• DOCUMENT PASSAGE

※

My early memories of my dad, Harry L LeFever

My earliest memories of Dad, which I’m sure are prompted by the black and white family films taken at the time, are of me wearing ‘My Daddy is a Marine’ t-shirt, gleefully jumping into his arms along the Carolina Coast when he was stationed at Camp Lejeune. Certainly, that loving, joyful, supportive memory of my Dad will remain with me always.

The family story about our initial connection is that I waited weeks past my due date so that I could be born on Father’s Day in 1954 when he came home on leave. In my mind, our bond was instant… After all, what girl doesn’t love a man in uniform? My critical thinking skills, love of learning and writing all came from my desire to emulate my Dad.

He was the first in his family to get a college degree thanks to the US military’s ROTC program. He entered Villanova after a two-year stint in the Navy and graduated to serve two more years as a US Marine Cryptologist.

At Villanova, the Lutheran born, farm boy at heart, discovered literature thanks to the Jesuits. According to Dad, Math was his preferred major, but he got in the wrong line during registration his freshman year. In 1953, he graduated as Valedictorian with a degree in English. After serving his final two years in the USMC, he served another decade in the Reserve while he taught high school English. From 1970 until his retirement, he taught Humanities at our local Community College.

My memories of his final years

My memories of Dad in his final years are those of a wistful loving connection. Subsequently, as his memories and speech faded, I savored the brief glints of recognition which burst forth from his vibrant blue eyes. One of his Delaware County Community College students captured his essence in a first verse of a poem:

Two bright sapphires twinkle
Above their semicircular prisms.
A warm resonant voice fills the room
And the corners of my consciousness.

He doesn’t teach, he shares
In giving that which he loves,
His passion, his enthusiasm, his joy
Entice my mind…

In his final years, at a Sunrise Memory Care Unit, we communicated through music, touch, and eyes as we grasped onto the connection and love we shared. What remains with me is the lifetime of memories:

    • Family visits to the land of his youth and his Uncle Charlie’s farm in Pennsylvania.

※

• JOB 1
Please output the passage of the remembrance of Harry L LeFever word for word, beginning at the words "My early memories" and stopping after "emulate my Dad.".
• JOB 2
Write the next part of the remembrance of Harry L LeFever, picking up right after its last line.
The listing that comes next is separate material.

• DATA SEGMENT
※

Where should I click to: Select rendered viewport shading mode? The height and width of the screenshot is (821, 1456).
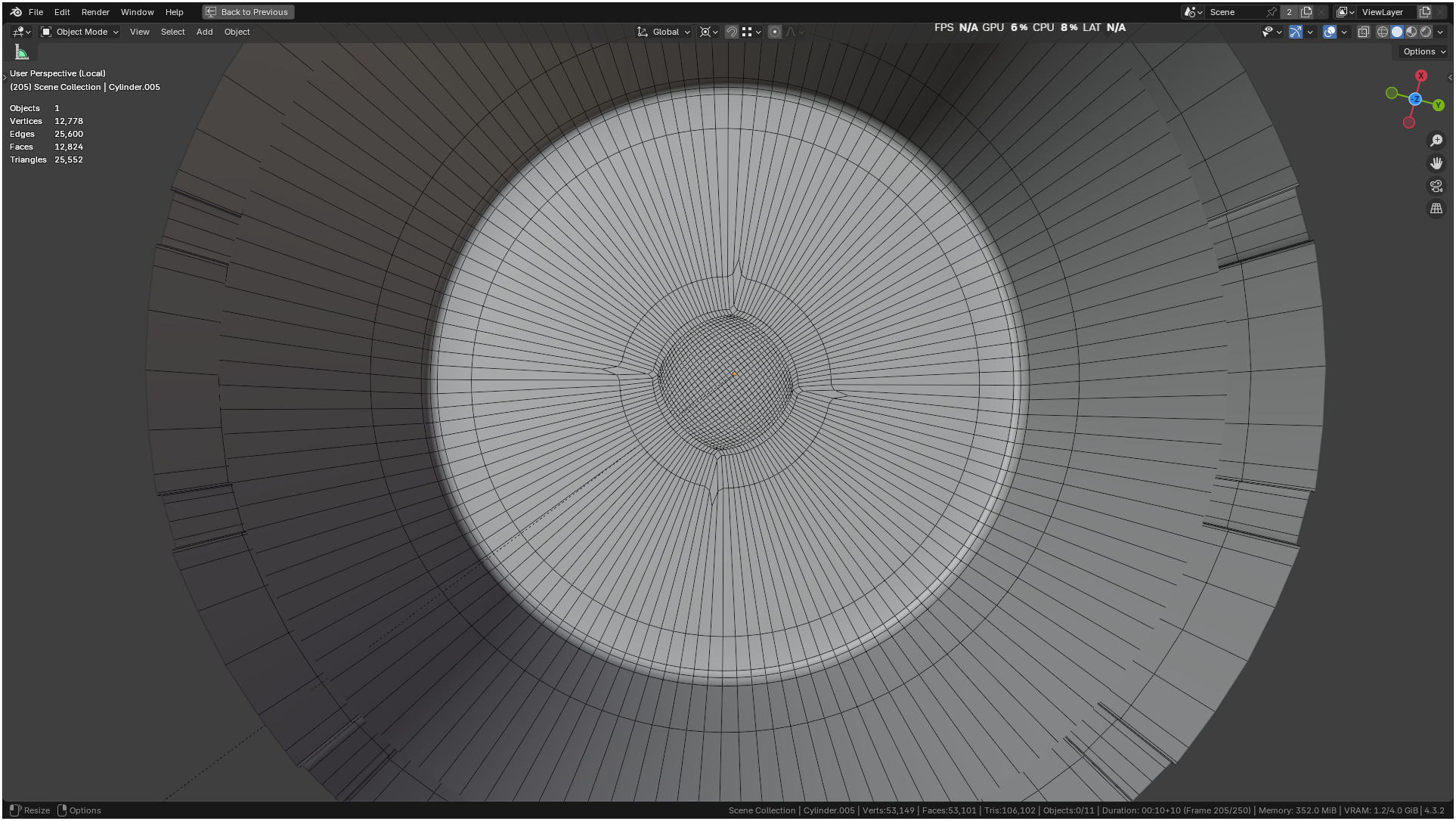(x=1425, y=32)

※

• TASK ANSWER 1
My early memories of my dad, Harry L LeFever

My earliest memories of Dad, which I’m sure are prompted by the black and white family films taken at the time, are of me wearing ‘My Daddy is a Marine’ t-shirt, gleefully jumping into his arms along the Carolina Coast when he was stationed at Camp Lejeune. Certainly, that loving, joyful, supportive memory of my Dad will remain with me always.

The family story about our initial connection is that I waited weeks past my due date so that I could be born on Father’s Day in 1954 when he came home on leave. In my mind, our bond was instant… After all, what girl doesn’t love a man in uniform? My critical thinking skills, love of learning and writing all came from my desire to emulate my Dad.

• TASK ANSWER 2
    • A year of seasonal early morning wake-ups to capture the wonder of Walden Pond, living the lessons of early American writers – Emerson and Thoreau.
    • Stimulating discussions, actions, and tears around the US politics of the 1960s and 70s.
    • The transition of clean-shaven high school teacher to bearded college professor.
    • Family trips to Europe to experience how others lived.

My brilliant, well-loved Dad was prone to worry. It seemed as though this worry slowly expanded as years went by and took hold of his being. When his beloved father, my Pop-Pop drifted into the fog of forgotten memories and faces, Dad glimpsed into his own future. A prolific writer and poet throughout his adult years, he shared his experience through the following poem:

At the Nadir of My Night

Last Poem Written by Harry Lewis LeFever
(August 19, 1929 – April 10, 2008)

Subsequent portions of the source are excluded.